Un printemps resplendissant

C’était le printemps de 1972. Il y avait plusieurs milliers de personnes dans la rue. Des grévistes occupaient des postes de radio à Saint-Jérôme, Joliette, Sept-Îles. Le mouvement syndical de l’époque parlait de « changer de régime ». Dans les universités se mettaient en place des coalitions inédites entre étudiant-es, profs, employé-es de soutien. Le Front de libération des femmes secouait la cage du patriarcat. Le Québec vibrait, le Québec changeait. Les dominants étaient désemparés. La manière forte ne fonctionnait plus beaucoup : en octobre 1970, ils avaient mis 500 personnes en prison, mais au lieu de faire peur, cela avait galvanisé le monde militant ! La cooptation habituelle, petits bonbons, petits cadeaux, petites promesses, ne réussissait pas non plus. Un sentiment, une rumeur, une ambiance se sentaient partout: il faut que ça change, et oui, ça va changer.

La grève générale de 1972 (dont l’histoire reste à raconter) est alors un moment dans un long cycle de mobilisations où se crée peu à peu ce qu’on pourrait appeler une nouvelle « identité » de communautés diversifiées et unies par la lutte. Cette identité exprime une confiance, un espoir réel et aussi des capacités innovatrices tant dans les formes de luttes que dans les contenus. Au bout de la ligne se profilent divers bouleversements, y compris cette victoire inattendue du PQ en 1976. Plus tard, l’histoire ne s’arrête pas là, elle continue encore aujourd’hui.

40 ans plus tard

Zap-zap quelques décennies plus tard. Le Québec est encore (et toujours) en ébullition. Des dominants sont délégitimées. La voyoucratie, le pillage éhonté des ressources, la dislocation des acquis de la révolution tranquille sont à l’ordre du jour. Une droite agressive, appuyée par des empires médiatiques sans foi ni loi, essaie d’intimider. Mais petit problème, les gens n’acceptent pas. Ils ne croient plus les mensonges. Ils ont de moins en moins peur.

La grève étudiante actuelle, qui succède à des résistances presque continues depuis 2003 (contre la privatisation, contre les gaz de schistes, contre la guerre) exprime ce ras-le-bol généralisé. Mais c’est plus en profondeur. L’autre jour à la manifestation des « parents », on notait l’atmosphère presque festive, confiante, constructive : « on est 99% et on a raison et même si les pouvoirs ne nous écoutent pas, on est assis sur une force tranquille, montante ».

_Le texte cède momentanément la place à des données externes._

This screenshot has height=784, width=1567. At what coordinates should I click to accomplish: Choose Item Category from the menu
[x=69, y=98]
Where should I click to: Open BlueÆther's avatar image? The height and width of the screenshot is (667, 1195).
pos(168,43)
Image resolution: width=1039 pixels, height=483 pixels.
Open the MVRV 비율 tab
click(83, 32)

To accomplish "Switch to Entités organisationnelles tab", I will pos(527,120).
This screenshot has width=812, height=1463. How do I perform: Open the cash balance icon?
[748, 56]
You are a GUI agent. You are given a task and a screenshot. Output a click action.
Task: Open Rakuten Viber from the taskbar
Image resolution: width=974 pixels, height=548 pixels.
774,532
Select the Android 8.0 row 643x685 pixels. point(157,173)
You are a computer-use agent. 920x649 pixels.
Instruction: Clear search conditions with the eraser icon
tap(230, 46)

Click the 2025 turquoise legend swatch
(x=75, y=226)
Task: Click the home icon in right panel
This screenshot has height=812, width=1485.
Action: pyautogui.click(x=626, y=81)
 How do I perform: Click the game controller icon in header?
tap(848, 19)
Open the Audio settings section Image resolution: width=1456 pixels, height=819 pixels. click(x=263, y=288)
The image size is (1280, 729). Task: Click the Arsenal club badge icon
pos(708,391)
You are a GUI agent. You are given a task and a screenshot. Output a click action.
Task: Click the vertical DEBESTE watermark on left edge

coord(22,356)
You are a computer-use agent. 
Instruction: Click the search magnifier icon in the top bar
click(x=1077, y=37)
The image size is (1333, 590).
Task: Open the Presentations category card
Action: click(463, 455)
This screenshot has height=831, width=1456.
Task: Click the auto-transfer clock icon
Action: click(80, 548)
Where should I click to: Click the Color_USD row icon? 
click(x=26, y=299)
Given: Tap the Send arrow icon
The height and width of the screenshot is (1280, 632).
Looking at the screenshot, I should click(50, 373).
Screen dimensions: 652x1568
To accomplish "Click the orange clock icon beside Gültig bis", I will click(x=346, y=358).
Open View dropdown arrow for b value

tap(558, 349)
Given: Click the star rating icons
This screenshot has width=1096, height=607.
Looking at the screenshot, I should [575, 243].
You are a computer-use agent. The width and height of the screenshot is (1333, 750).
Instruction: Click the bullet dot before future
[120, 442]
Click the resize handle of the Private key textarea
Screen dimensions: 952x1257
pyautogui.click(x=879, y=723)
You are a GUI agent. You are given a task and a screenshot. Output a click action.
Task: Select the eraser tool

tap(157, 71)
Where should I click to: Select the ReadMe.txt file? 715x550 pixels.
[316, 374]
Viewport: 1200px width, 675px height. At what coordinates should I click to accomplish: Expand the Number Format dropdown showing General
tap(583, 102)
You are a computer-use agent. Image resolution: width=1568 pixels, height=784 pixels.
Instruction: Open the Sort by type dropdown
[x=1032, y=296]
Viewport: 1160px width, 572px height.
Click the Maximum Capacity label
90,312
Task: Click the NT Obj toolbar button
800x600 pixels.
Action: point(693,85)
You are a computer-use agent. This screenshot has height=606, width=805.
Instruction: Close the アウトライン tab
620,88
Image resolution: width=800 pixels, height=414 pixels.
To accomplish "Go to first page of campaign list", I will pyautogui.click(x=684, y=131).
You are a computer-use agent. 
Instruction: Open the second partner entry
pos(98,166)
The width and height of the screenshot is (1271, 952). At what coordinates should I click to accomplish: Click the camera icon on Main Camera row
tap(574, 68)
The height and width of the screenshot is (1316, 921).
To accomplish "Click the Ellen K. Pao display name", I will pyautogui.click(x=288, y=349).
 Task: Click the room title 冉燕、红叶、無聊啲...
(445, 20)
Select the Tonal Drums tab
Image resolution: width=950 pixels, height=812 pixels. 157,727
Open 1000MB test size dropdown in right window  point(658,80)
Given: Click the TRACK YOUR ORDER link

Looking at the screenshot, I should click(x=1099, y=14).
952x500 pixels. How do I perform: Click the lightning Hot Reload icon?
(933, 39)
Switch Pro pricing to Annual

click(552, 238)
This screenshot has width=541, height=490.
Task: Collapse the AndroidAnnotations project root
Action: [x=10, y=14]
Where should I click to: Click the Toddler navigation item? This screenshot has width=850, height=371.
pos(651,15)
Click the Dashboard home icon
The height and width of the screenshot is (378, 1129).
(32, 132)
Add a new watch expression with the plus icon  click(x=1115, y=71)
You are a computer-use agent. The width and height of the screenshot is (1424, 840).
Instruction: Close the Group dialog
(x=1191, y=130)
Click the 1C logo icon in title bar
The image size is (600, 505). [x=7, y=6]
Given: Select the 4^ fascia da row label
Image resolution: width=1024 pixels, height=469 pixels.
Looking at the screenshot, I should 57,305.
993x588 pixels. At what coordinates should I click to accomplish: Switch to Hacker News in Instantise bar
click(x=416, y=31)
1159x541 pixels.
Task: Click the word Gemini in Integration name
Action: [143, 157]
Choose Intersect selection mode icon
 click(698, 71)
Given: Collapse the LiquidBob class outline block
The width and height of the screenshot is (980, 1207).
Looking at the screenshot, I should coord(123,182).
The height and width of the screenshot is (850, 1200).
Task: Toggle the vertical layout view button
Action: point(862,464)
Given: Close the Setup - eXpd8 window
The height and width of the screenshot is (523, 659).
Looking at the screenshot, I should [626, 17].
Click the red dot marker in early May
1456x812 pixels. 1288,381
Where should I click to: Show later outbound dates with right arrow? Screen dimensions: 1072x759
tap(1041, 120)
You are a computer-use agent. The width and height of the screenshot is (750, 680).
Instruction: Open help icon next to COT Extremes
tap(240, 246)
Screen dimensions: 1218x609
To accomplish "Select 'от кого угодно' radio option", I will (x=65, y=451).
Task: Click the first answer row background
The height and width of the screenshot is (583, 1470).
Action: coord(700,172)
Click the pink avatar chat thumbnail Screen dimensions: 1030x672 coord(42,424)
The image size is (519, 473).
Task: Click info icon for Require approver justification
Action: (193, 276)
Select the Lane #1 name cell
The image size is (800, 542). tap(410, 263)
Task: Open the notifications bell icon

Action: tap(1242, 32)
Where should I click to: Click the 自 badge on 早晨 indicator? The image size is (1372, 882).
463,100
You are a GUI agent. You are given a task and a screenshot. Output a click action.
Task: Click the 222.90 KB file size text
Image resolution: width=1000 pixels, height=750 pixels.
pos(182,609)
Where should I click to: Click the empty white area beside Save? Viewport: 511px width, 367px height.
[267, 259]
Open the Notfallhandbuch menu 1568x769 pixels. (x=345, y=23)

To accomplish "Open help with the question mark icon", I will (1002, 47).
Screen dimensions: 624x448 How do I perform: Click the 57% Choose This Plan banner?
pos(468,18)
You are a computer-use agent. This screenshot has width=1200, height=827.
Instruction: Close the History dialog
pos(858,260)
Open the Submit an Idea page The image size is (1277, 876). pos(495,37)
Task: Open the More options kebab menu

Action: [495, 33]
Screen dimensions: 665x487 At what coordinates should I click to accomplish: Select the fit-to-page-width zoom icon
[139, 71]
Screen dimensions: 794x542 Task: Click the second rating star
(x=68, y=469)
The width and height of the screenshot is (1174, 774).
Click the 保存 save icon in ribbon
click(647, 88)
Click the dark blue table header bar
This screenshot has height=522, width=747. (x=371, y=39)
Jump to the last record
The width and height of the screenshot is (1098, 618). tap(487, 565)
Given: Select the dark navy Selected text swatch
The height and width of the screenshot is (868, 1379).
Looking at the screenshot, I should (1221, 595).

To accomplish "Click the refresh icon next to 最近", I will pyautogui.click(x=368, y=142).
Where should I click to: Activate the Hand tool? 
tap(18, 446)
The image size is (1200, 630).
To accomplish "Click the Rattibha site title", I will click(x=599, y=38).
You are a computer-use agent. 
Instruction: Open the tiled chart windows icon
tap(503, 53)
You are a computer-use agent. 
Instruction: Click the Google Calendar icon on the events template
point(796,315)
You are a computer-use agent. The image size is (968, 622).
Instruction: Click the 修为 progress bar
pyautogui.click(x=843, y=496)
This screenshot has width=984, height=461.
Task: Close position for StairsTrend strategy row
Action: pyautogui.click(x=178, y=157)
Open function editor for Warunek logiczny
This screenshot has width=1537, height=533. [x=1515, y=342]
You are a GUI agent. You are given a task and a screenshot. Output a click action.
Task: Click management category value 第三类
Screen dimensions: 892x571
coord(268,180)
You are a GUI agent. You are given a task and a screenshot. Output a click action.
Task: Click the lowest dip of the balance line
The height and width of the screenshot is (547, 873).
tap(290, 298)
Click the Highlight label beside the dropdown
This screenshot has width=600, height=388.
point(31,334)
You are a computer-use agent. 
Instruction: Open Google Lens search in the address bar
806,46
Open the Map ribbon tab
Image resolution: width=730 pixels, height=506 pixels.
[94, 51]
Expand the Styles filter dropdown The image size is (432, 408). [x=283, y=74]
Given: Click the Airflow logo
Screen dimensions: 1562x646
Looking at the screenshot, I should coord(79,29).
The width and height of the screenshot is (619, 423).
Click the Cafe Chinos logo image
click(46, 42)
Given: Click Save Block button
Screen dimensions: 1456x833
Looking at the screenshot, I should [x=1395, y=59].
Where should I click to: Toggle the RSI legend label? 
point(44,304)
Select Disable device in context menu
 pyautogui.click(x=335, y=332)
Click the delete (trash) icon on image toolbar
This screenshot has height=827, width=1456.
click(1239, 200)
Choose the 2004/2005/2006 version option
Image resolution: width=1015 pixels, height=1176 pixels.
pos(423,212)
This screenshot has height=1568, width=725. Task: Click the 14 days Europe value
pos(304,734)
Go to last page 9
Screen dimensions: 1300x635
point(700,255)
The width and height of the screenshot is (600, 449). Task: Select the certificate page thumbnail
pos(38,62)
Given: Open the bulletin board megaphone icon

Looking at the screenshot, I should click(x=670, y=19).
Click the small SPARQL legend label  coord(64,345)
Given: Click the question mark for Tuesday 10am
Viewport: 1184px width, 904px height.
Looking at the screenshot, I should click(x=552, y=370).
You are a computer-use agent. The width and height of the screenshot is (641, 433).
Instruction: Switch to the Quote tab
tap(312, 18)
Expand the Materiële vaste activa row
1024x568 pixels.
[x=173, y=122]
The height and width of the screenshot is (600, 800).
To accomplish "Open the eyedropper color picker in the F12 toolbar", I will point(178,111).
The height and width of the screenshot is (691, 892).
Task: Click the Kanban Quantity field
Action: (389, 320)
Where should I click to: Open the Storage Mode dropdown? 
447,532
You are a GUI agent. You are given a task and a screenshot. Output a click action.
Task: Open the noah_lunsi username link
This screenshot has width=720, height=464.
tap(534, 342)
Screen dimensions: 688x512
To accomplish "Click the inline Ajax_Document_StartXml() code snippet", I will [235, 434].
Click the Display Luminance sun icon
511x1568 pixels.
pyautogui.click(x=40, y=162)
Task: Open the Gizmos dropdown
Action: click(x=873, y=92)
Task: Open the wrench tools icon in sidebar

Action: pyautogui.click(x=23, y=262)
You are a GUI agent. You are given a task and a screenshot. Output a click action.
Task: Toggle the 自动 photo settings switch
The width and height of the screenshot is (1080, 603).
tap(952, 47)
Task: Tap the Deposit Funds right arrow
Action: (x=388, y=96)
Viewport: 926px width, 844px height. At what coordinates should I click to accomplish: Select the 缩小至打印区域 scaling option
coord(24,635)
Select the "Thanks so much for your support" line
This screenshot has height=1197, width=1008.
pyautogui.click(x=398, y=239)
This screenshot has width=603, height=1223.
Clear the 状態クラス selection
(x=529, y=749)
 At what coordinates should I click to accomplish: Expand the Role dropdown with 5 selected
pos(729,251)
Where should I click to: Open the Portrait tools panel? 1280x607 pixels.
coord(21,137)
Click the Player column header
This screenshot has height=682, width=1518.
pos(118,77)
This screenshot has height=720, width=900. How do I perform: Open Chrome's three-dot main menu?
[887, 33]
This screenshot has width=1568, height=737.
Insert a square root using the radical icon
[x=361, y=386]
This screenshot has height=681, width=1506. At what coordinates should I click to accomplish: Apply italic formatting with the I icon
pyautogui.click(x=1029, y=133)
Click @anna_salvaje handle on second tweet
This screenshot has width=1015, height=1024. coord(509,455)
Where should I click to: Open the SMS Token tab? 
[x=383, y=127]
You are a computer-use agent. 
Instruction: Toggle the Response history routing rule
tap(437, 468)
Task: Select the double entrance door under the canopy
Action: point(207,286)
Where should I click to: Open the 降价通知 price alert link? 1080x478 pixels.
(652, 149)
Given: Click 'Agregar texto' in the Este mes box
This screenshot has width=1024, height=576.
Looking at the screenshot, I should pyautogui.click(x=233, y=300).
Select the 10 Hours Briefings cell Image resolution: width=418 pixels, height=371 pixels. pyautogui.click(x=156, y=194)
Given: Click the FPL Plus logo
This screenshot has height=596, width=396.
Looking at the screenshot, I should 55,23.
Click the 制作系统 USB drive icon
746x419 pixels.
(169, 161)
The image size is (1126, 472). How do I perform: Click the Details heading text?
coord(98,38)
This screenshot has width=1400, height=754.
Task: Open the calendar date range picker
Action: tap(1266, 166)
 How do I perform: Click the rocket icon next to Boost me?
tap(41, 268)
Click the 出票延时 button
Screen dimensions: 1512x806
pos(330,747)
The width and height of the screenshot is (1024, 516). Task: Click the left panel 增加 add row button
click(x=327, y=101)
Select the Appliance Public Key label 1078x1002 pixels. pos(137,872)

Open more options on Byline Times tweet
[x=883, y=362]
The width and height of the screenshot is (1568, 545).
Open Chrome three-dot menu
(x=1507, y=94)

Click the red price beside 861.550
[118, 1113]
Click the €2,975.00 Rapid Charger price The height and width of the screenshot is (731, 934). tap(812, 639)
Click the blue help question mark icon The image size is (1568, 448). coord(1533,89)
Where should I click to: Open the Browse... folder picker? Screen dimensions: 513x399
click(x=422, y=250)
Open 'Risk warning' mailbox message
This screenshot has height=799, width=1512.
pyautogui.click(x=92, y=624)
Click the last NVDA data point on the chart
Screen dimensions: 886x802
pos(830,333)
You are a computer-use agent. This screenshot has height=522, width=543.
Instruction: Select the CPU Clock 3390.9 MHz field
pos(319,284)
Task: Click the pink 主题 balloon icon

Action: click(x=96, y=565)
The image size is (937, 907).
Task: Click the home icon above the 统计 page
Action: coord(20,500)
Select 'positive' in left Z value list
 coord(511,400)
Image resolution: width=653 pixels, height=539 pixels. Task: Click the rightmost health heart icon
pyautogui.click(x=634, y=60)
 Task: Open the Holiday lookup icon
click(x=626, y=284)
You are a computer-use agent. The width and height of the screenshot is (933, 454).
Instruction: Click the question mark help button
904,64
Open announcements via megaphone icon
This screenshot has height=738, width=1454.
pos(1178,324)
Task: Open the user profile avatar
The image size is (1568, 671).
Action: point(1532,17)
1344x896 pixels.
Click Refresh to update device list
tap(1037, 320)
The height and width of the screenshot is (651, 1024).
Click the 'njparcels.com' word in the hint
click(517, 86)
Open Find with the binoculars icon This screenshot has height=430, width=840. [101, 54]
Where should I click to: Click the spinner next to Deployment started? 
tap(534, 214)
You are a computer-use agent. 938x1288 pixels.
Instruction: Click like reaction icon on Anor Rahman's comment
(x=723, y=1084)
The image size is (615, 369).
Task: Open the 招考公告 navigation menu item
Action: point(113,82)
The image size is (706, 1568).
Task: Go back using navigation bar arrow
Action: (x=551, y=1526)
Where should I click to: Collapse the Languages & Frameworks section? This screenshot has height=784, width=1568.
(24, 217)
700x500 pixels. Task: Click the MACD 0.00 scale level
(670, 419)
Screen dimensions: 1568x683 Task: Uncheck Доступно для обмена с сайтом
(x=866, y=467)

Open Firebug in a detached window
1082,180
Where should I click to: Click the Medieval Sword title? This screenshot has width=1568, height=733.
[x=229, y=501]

Dans l’air mais aussi de manière explicite, l’idée étant que le capitalisme actuel (le néolibéralisme) est incapable de faire face aux défis et de protéger les gens. Quelque chose d’« autre », encore mal défini, encore vague, apparaît. Comme cette idée absolument fondamentale que l’éducation, la santé, le logement ne sont pas des « marchandises », ne doivent pas être soumises à la « main invisible » du « marché », c’est-à-dire du capitalisme.

Aujourd’hui, plus qu’il y a 40 ans, les classes populaires et moyennes sont mieux organisées, mieux informées, mieux équipées. Certes, cette montée se produit sur un chemin parsemé d’embuches, de peur, d’insécurité. Les dominants sont prêts à tout, à entendre les Éric Duhaime, Mario Renaud et autres roquets de service. Rien n’est donné d’avance.